I'm still somewhat puzzled by Bob's suggestion that DL gnfs is more
inherently parallel than gnfs for integer factorization.

<snip>

getting to the specific log being computed. The central question (to me)
remains those 8 jobs, 12-24 cpus each in the main matrix computation. I'd
like to be able to say that mod q -vs- mod 2 doesn't matter; and that it's
incidental that those 8 jobs are on a single cluster,
-bdodson[/QUOTE]

Given that one wants to find the null-space of a (given) matrix mod q
for fairly large q we can do the following instead.

Select a set of 32 bit primes p_i such that product(p_i) > q.

Reduce the matrix mod each p_i, then solve it mod p_i for each p_i.
This can be done totally independently for each p_i.

Then find the null space mod q by pasting together the solutions for
the p_i via the Chinese Remainder Theorem.

This reduces the problem of solving a big matrix modulo a (moderately large)
multi-precision integer, to one of solving multiple matrices modulo single
precision primes. One solves these smaller coefficient matrices totally
independently.

Each of the reduced matrices can of course also be solved in parallel.

We have changed the problem from solving a matrix with big numbers
using many processors in parallel to one of solving multiple smaller
number matrices. Each of the smaller matrices is still solved in parallel,
but we use fewer processors for solving each of these small number
matrices. Processor utilization *decreases* for large numbers of processors
working on a parallel linear algebra problem. Breaking a large number of
processors into smaller clusters, each cluster working independently
should increase per processor utilization.

[QUOTE=bdodson;97935]unless it's included in the "Wiedemann" that's currently part of the gnfs suit
of Franke-Bahr-Kleinjung. Anyone here that's seen current code?
-bdodson[/QUOTE]

I can't claim to understand much of this discussion, and I haven't seen the current code. However, I have used the Wiedemann implementation in Franke's MPQS suite. In that version the matrix job had some small (short) initial step and then chunks were distributed to various machines (I think the most machines I ever used was 4). The chunks processed independently of each other (no communication until the chunks finished). Processing the chunks was the time consuming part. Finally there was more processing once all the chunks finished, this also took significant time, maybe on the order of the time to do 1 chunk.

All this was for runs I did with MPQS in the C110 range.

[QUOTE=sean;98018] ... I have used the Wiedemann implementation in Franke's MPQS suite. In that version the matrix job had some small (short) initial step and then chunks were distributed to various machines (I think the most machines I ever used was 4).
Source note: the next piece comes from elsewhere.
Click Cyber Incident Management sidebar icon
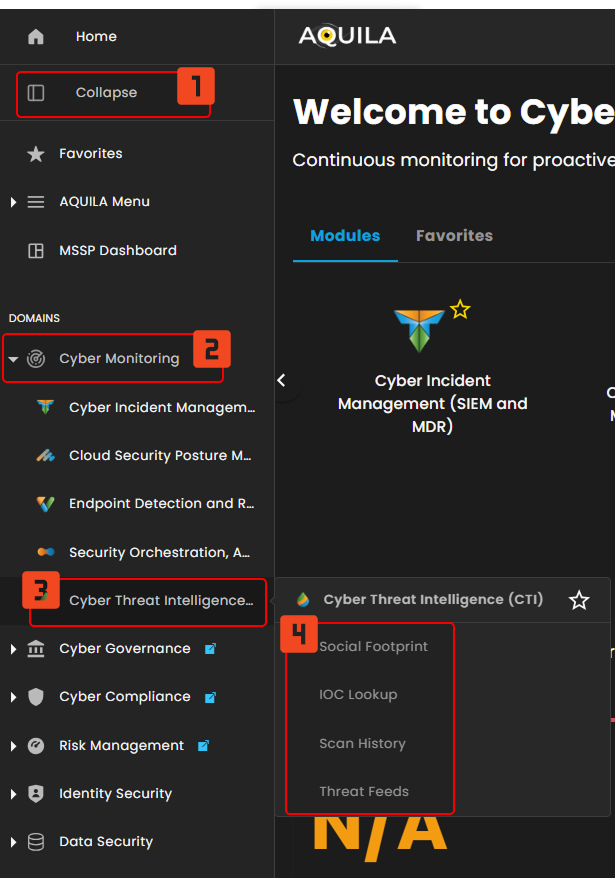45,408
The chunks processed independently of each other (no communication until the chunks finished). Processing the chunks was the time consuming part. Finally there was more processing once all the chunks finished, this also took significant time, maybe on the order of the time to do 1 chunk. ... :goodposting:[/QUOTE]

Sure sounds distributed parallel to me. While I was thinking about being
ahead of the curve on deciphering/anticipating posts from Franke-Bahr-
Kleinjung, I'm now inclined towards the view that Thorsten's description
wasn't referring to a new feature at all. (That would fit the "small difference
... in the linear algebra" in his post.) Rather, we seem to be getting,
at long last, new details about how the matrix for RSA200 was done.
Anyone care to wager on whether there was a version of these eight
"chunks" that we have to thank for RSA200 being factored?

On Bob's post, Thanks for a clear description of the classical linear
algebra for mod p DL. I recognize the Chinese Remaindering from Peter's
ecm/fft output. Does anyone know whether the method described is still
applied post-Lanczos (much less, post-Wiedemann)? I certainly didn't hear
it in Scott's description (which appears to have been the first use of Peter's
Lanczos applied to the mod p DL matrix; if I recall, this would have been in
1995, before Crypto95); and it's not referred to in Thorsten's reference
to Joux-Lercier's paper (revised, 2000), which seems to otherwise be
fairly complete in it's detail. -Bruce

On Bob's post, Thanks for a clear description of the classical linear
algebra for mod p DL. I recognize the Chinese Remaindering from Peter's
ecm/fft output. Does anyone know whether the method described is still
applied post-Lanczos (much less, post-Wiedemann)?

Looking at Thome's paper [url]http://www.loria.fr/~thome/php/dl.php/publis/papers/jsc.pdf[/url]
suggests that the Wiedemann calculation is done modulo the big prime, taking advantage of FFT there, and there's no CRT stage ... that paper is slightly vague about how things extend to F_2.

I'm having a little trouble seeing how the distribution into subclusters worked; I suppose the entries in a dlog matrix may be uniformly distributed over the big prime field, so 300M entries would take 300M 80-byte numbers and not fit on a single computer (300M * 80 bytes is a bit under 24GB, so splitting across 12 2GB or 24 1GB systems makes sense). My guess would be that the eight jobs computed the columns of a series of 8x8 matrices, and there was then a huge-memory FFT job rather like the one in Thome's paper to merge the results.

[QUOTE=fivemack;98280]

Looking at Thome's paper [url]http://www.loria.fr/~thome/php/dl.php/publis/papers/jsc.pdf[/url]
suggests that the Wiedemann calculation is done modulo the big prime, taking advantage of FFT there, and there's no CRT stage ... that paper is slightly vague about how things extend to F_2.

.[/QUOTE]

Thome's paper looks like very nice work. I was not aware of it.
I will start reading it.